15 Nov, 4 – 6pm: G37, Senate House, London

The social contract in miniature: Virtual Bargaining and the theory of joint action, meaning and fairness

How can people coordinate their actions or make joint decisions? One possibility is that each person attempts to predict the actions of the other(s), and best-responds accordingly. But this can lead to bad outcomes, and sometimes even vicious circularity. An alternative view is that each person attempts to work out what the two or more players would agree to do, if they were to bargain explicitly. If the result of such a “virtual” bargain is “obvious,” then the players can simply play their respective roles in that bargain. I suggest that virtual bargaining is essential to genuinely social interaction (rather than viewing other people as instruments), and may even be uniquely human. This approach aims to respect methodological individualism, a key principle in many areas of social science, while explaining how human groups can, in a very real sense, be “greater” than the sum of their individual members.

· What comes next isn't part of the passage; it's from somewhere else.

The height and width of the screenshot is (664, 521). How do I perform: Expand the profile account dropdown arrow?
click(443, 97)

This talk will focus not just on content, but also on the nature of the interdisciplinary interactions underpinning this work: which is a mixture of cognitive psychology, political theory, game theory, organizational and philosophy.

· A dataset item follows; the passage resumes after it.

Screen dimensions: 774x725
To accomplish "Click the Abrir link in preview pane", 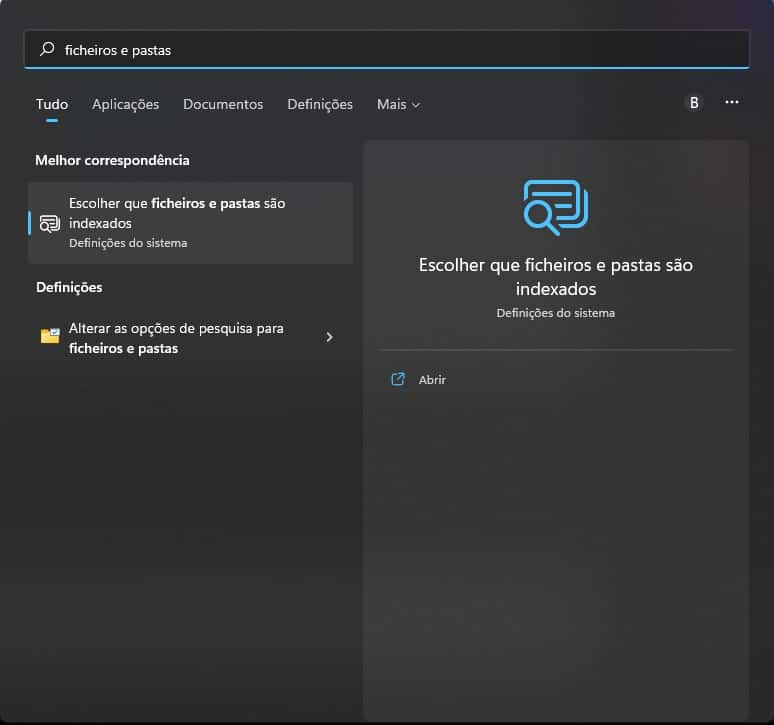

Based on co-authored work with Jennifer Misyak, Tigran Melkonyan & Hossam Zeitoun

Nick Chater is Professor of Behavioural Science at Warwick Business School. He works on the cognitive and social foundations of rationality and language. He has published more than 250 papers, co-authored or edited more than a dozen books, has won four national awards for psychological research, and has served as Associate Editor for the journals Cognitive Science, Psychological Review, and Psychological Science. He was elected a Fellow of the Cognitive Science Society in 2010 and a Fellow of the British Academy in 2012. Nick is co-founder of the research consultancy Decision Technology and is a member on the UK’s Committee on Climate Change. He is the author of The Mind is Flat (2018).